Comparison between Thin-Film and Bulk Solid-State Battery Technologies for the Mobility Sector
Lithium-ion batteries are used in everything from laptop computers to electric vehicles to electric aircrafts. These types of batteries have thrived in the last decade due to their relative ease of manufacture, relatively high energy density (compared to legacy nickel-metal hydride and common alkaline batteries) and existing in-depth technical understanding of their battery chemistry. One of the main limiting factors of these types of batteries is their use of a liquid electrolyte which results in high weight for a given energy. Liquid electrolytes also have issues with safety due to thermal runaway events that can occur if battery cell or pack integrity is compromised.
Solid-state batteries utilise solid electrolytes instead of the liquid electrolytes used in contemporary lithium-ion batteries. These solid electrolytes are fabricated from materials such as glass, ceramics, or other lightweight solid materials. Solid-state batteries are similar in structure to traditional lithium-ion batteries. However, by eliminating the liquid electrolyte, the batteries can be made more compact.
Solid-state batteries of the future are expected to be over twice as energy-dense as the leading liquid electrolyte lithium-ion batteries of today. Unfortunately, the ion conductivity through solid materials is lower as compared to liquid electrolytes which is the reason for their limited use in devices larger than wearables or small personal items at present.
Solid-state batteries can be broadly classified into two categories: 1.) thin-film micro-batteries made using thin-film deposition processes such as Radio Frequency (RF) sputtering, spin-coating, and Pulsed Laser Deposition (PLD) and 2.) bulk solid-state batteries manufactured by pressing electrodes and solid electrolyte powder together under extreme environmental conditions. Thin-film solid-state batteries have thicknesses of hundreds of nanometres to several microns, whereas bulk solid-state batteries exhibit a typical thickness of hundreds of micrometres or more.
Thin-film solid-state batteries are generally used in small-scale applications such as pacemakers and wearables as they are of low energy storage capacity – although it is hoped that recent innovations might find favour in the electric micro-mobility sector and in other electric vehicles. Lithium-phosphorus-oxy-nitride (LiPON) is the most commonly used electrolyte for thin-film solid-state batteries and has a lithium-ion conductivity of 10-6S/cm at room temperatures. In addition to the benefits of employing a solid electrolyte, thin-film fabrication can lead to improvements in specific energy, energy density, and power density. It may also result in lower manufacturing costs by allowing the use of low-cost materials due to scalable roll-to-roll processing.
Bulk solid-state batteries find favour in larger applications such as batteries for electric vehicles or even aircrafts due to their higher energy density as compared to thin-film solid-state batteries. The conductivity of the solid electrolyte in bulk solid-state batteries should be in the range of 10-4 to 10-3S/cm to reach reasonable power densities. This is similar to the conductivity performance of liquid electrolytes without the weight penalties and safety concerns.
Innovations in Thin-Film and Bulk Solid-State Batteries for Mobility
Solvay, a materials and chemical company headquartered in Belgium, is using its innovative technologies to develop the next generation of solid-state electrolytes for thin-film and bulk solid-state batteries. These products will cover everything from wearables to electric vehicles and electromobility in general. Investments began with the installation of a dry room laboratory in Solvay’s research facility near Paris, France, in early 2021, followed by a new research and development centre of competence in La Rochelle, France later that year. Solvay is pioneering the research of innovative inorganic materials for solid electrolytes, a crucial component of solid-state batteries, with support from the Île-de-France and Nouvelle Aquitaine regions, and is expediting the scale-up of these materials.

LISTING:
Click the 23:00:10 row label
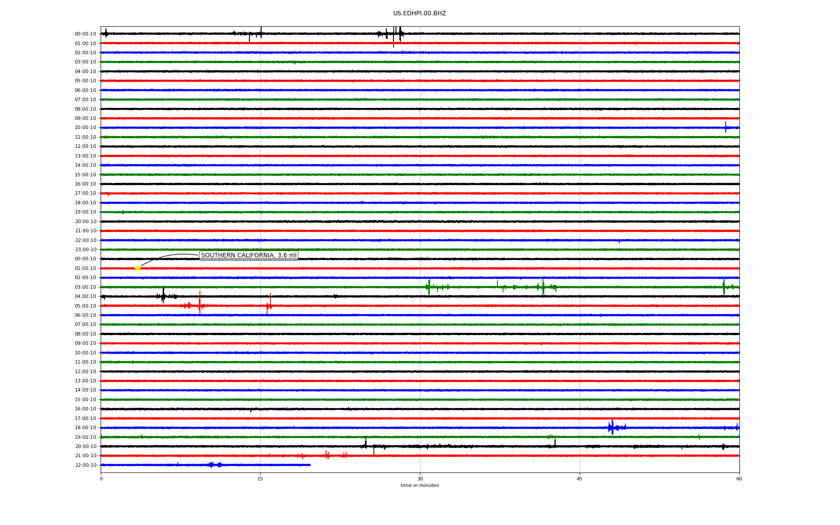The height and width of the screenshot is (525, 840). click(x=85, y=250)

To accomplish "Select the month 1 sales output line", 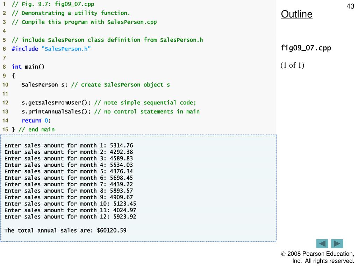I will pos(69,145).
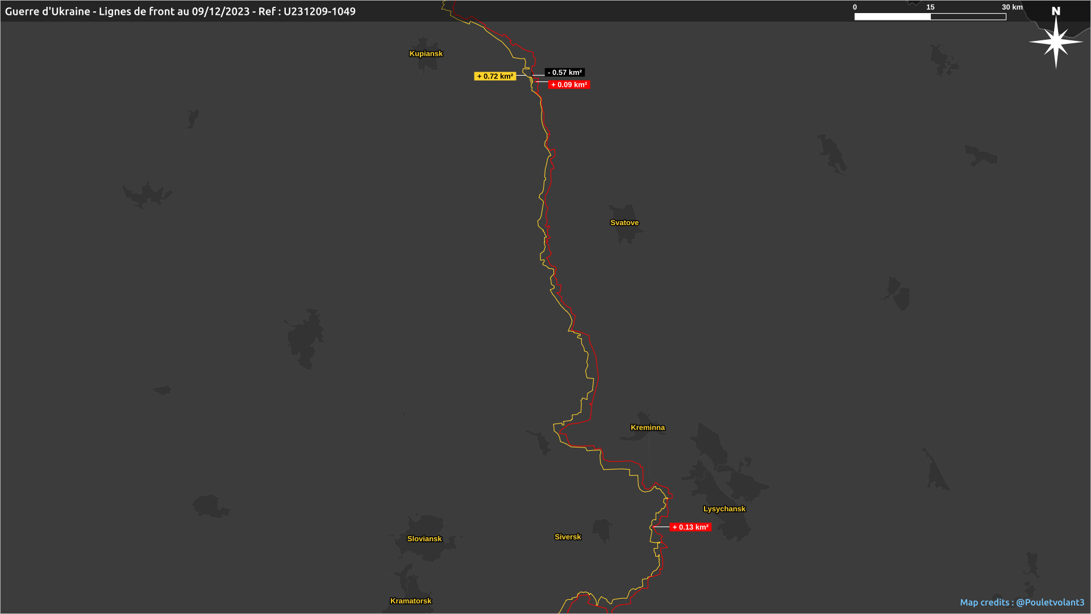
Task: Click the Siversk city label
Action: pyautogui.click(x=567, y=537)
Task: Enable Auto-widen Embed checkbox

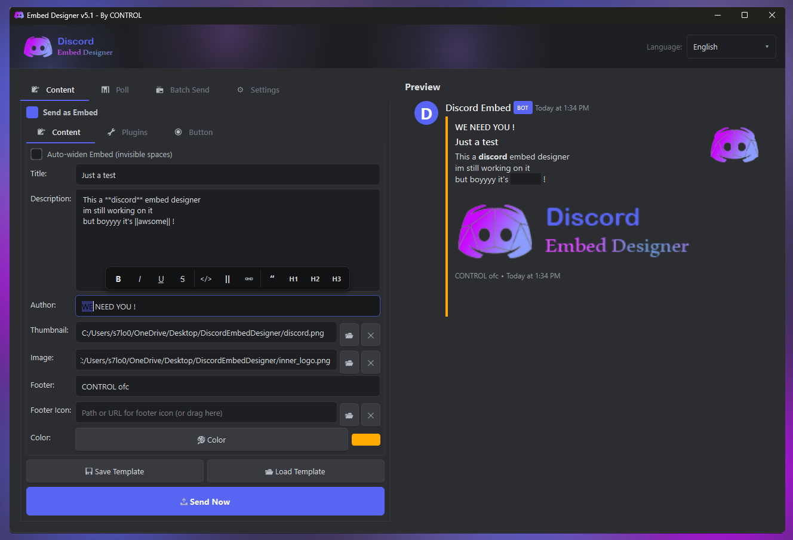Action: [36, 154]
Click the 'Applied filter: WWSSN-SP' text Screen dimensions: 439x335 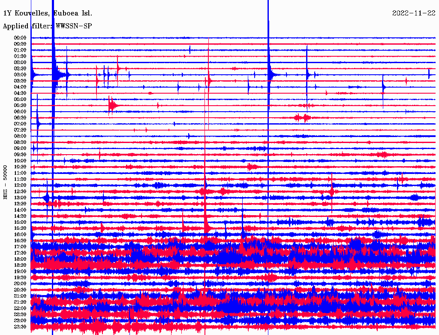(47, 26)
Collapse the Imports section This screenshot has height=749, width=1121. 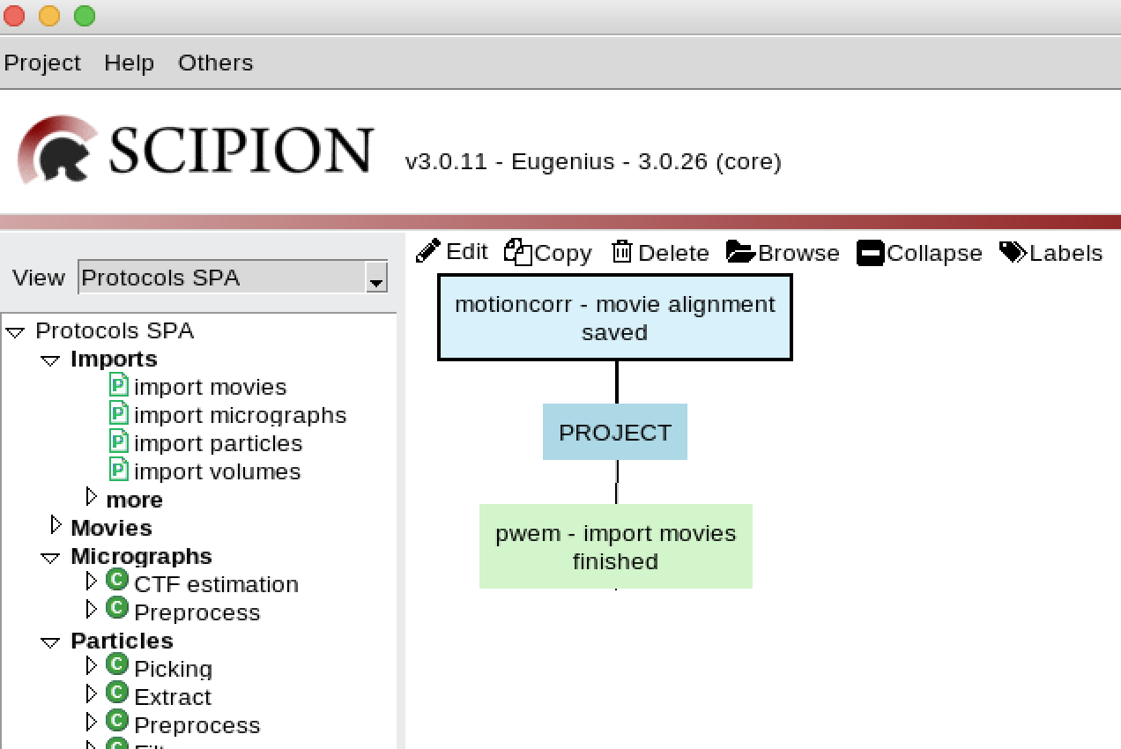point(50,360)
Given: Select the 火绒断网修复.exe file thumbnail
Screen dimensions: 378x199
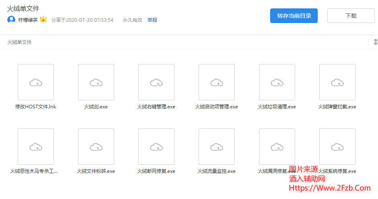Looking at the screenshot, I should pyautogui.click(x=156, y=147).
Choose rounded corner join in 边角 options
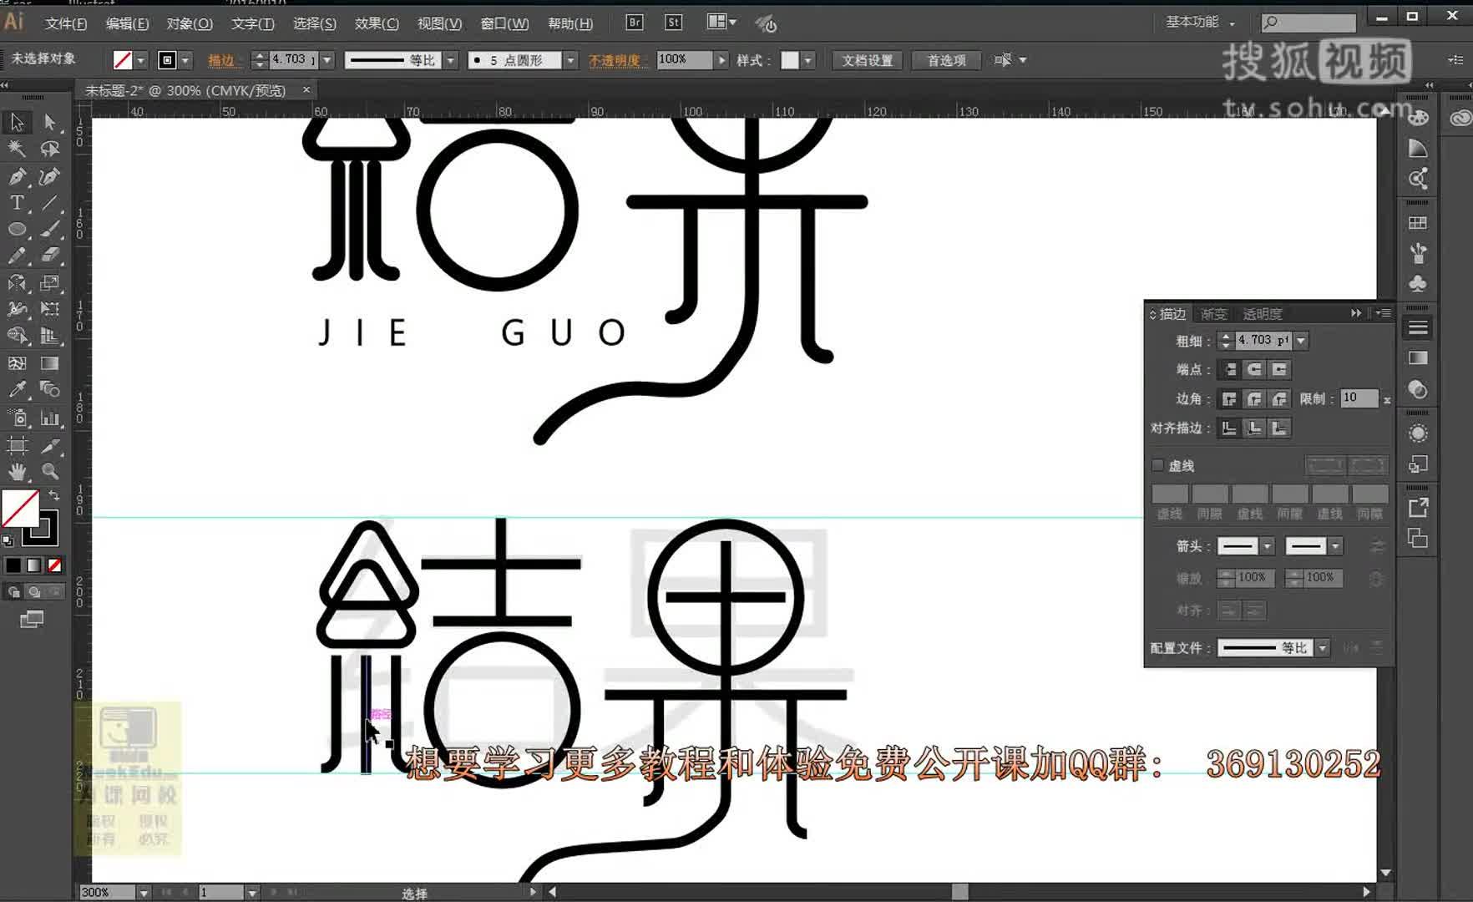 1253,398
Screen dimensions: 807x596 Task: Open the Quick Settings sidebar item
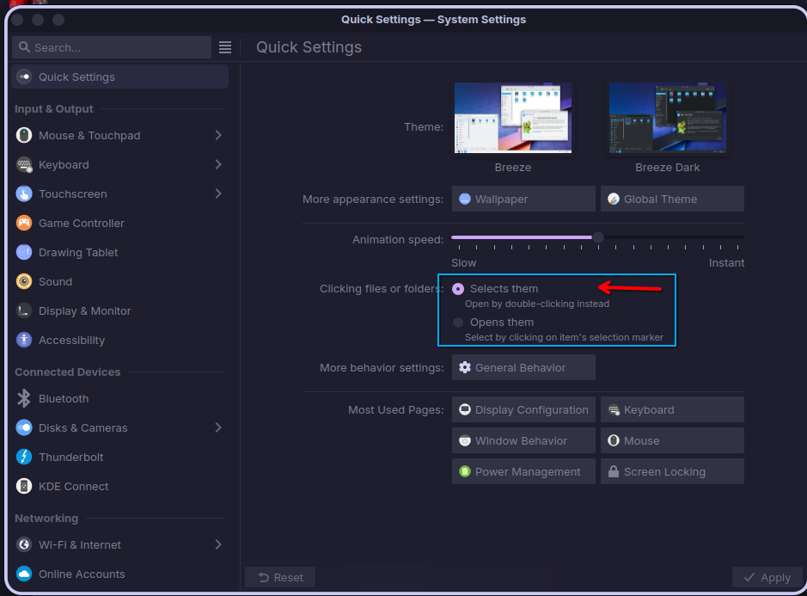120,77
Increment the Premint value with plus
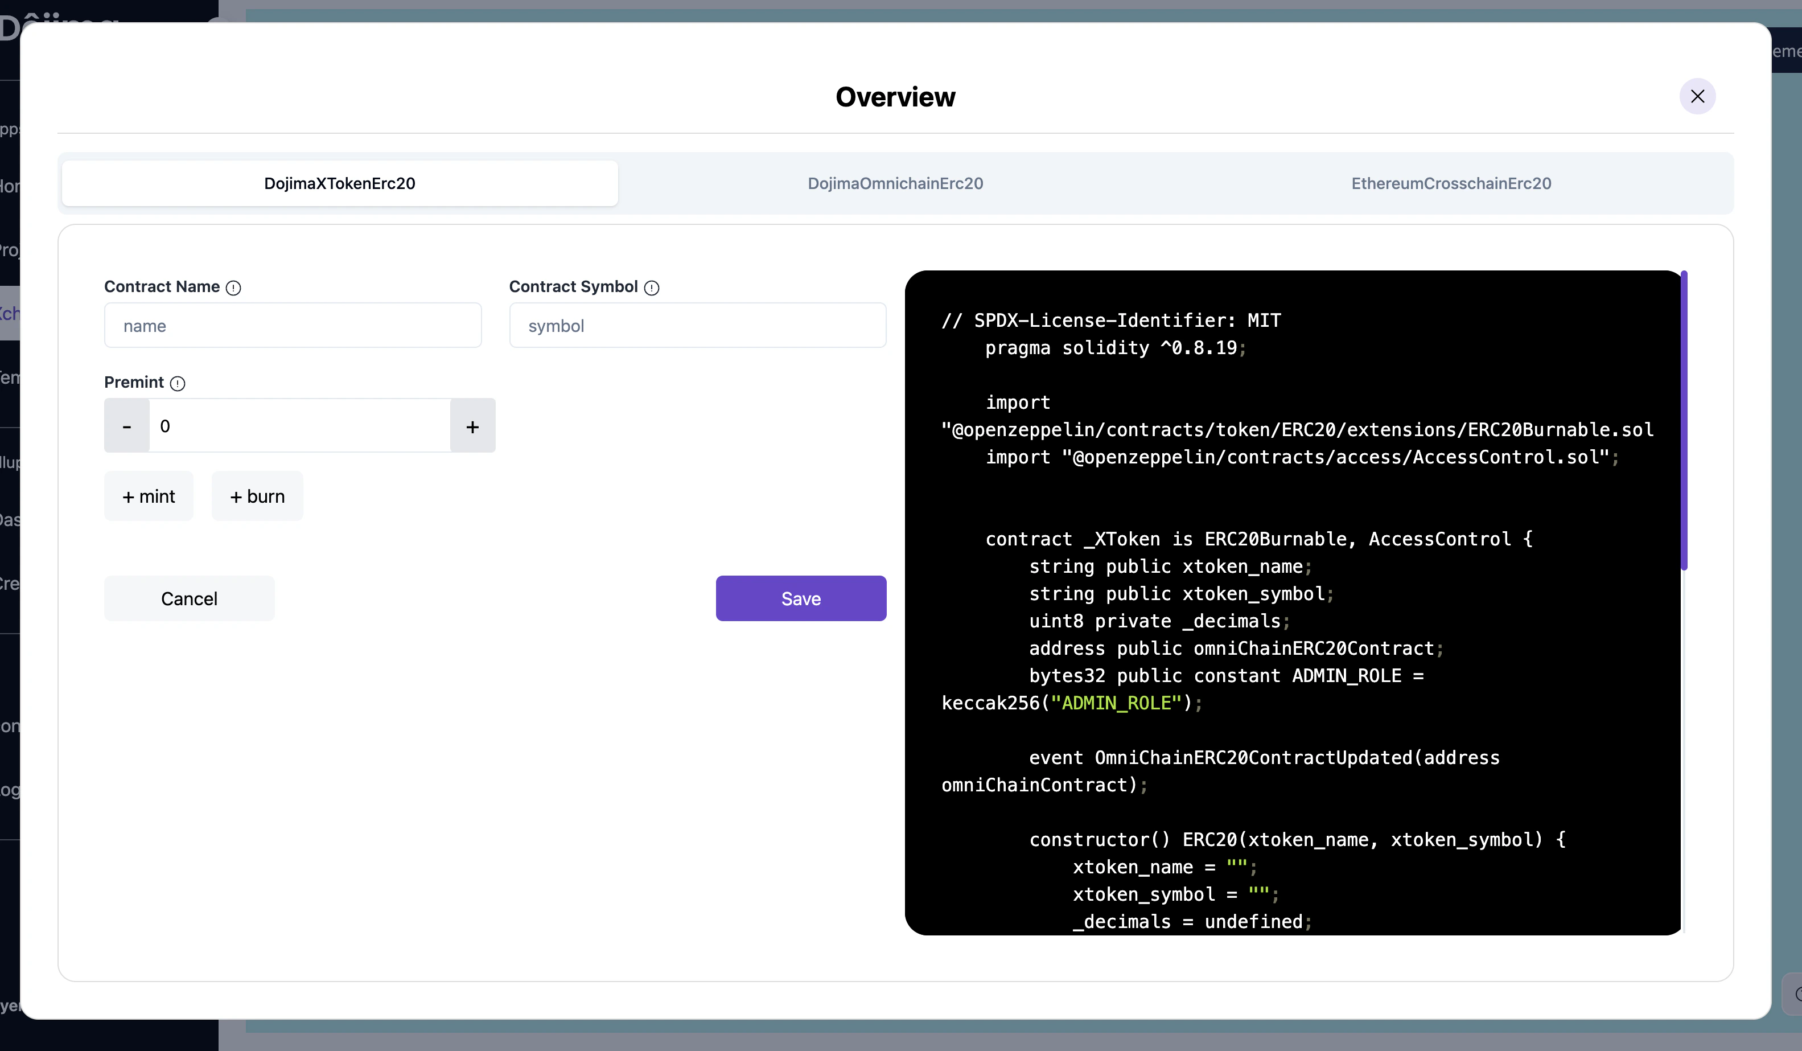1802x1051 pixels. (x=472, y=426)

REQUIRED TASKS:
**a)** Answer these questions from the battery comparison, one line each and marked (i), (ii), and (iii) to match:
(i) How much more energy-dense are future solid-state batteries expected to be than today's leading liquid electrolyte lithium-ion batteries?
(ii) What is the most commonly used electrolyte for thin-film solid-state batteries?
(iii) In which country is Solvay headquartered?
**b)** Revise a passage of the battery comparison by writing it out starting with "Comparison between Thin-Film" and going on through "integrity is compromised.". Replace "laptop computers" with "smartphones" in it.

THE RESPONSES:
**a)**
(i) Over twice as energy-dense.
(ii) Lithium-phosphorus-oxy-nitride (LiPON).
(iii) Belgium.

**b)**
Comparison between Thin-Film and Bulk Solid-State Battery Technologies for the Mobility Sector
Lithium-ion batteries are used in everything from smartphones to electric vehicles to electric aircrafts. These types of batteries have thrived in the last decade due to their relative ease of manufacture, relatively high energy density (compared to legacy nickel-metal hydride and common alkaline batteries) and existing in-depth technical understanding of their battery chemistry. One of the main limiting factors of these types of batteries is their use of a liquid electrolyte which results in high weight for a given energy. Liquid electrolytes also have issues with safety due to thermal runaway events that can occur if battery cell or pack integrity is compromised.